The main hook of Farpoint though is not its narrative, but of course the gameplay. VR games are currently somewhat limited in their scope and in this respect Farpoint is no different, though it’s perhaps the most open of the lot thus far. Using the VR Aim controller you can both gaze down the barrel of your weapon of choice, and steer where you’re walking via a combination of your real-life aim and the front analogue stick. Things can get somewhat disorienting when an enemy gets behind you largely due to the PSVR struggling somewhat when you’ve turned 180 degrees, while there was one moment where my controller appeared to lose sync with the game making it incredibly hard to point in the intended direction.

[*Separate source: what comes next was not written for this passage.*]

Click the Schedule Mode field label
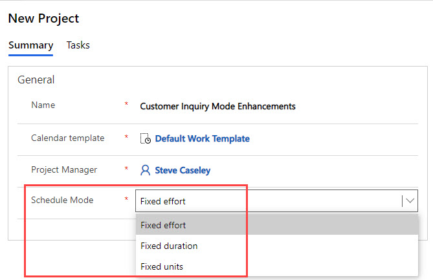The image size is (433, 280). [62, 200]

Farpoint is quite dated in some respects compared to other modern day first person shooters. You won’t find a game in 2017, or frankly since 2010 that is nearly as linear as Farpoint, and a large part of that is a result of the limitations of Virtual Reality in its current state. The consequence though is very little to explore, and little to interact with outside of ammo pickups and the occasional environmental scan which progresses the primary mission.
Outside of the primary single player content, there’s more to explore. There are co-operative missions as well as scored, arcade style challenge levels that give you a bit more to do, with the run up the leaderboard keeping you interested for quite some time beyond the completion of the campaign. Despite the campaign being quite by the numbers, the co-op missions are unique and varied, with multiple difficulty levels and back-to-back waves of enemies to endure that make the mode sufficiently challenging even with a partner.

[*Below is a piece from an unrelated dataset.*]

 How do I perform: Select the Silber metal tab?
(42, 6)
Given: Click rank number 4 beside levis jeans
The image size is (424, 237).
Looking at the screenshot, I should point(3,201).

Though Farpoint doesn’t boast much depth, and at times it feels like little more than a shooting gallery, Farpoint stands as a pivotal milestone in the journey of VR as a viable, successful platform. While the game itself isn’t especially notable in the traditional context, what it does in the VR space is extraordinary. Despite leaning on so many known troupes, the sense of immersion that the Farpoint creates as a result of you being placed into the environment makes for a tension filled experience, one that kept me constantly engaged throughout. Owners of a Playstation VR headset owe it to themselves to check out this game, not because it’s an extraordinary jump in design, but because of the step it takes on behalf of the technological side of the industry. Farpoint has further opened my eyes to what Virtual Reality is capable of in the gaming space, and serves up a solid game along the way.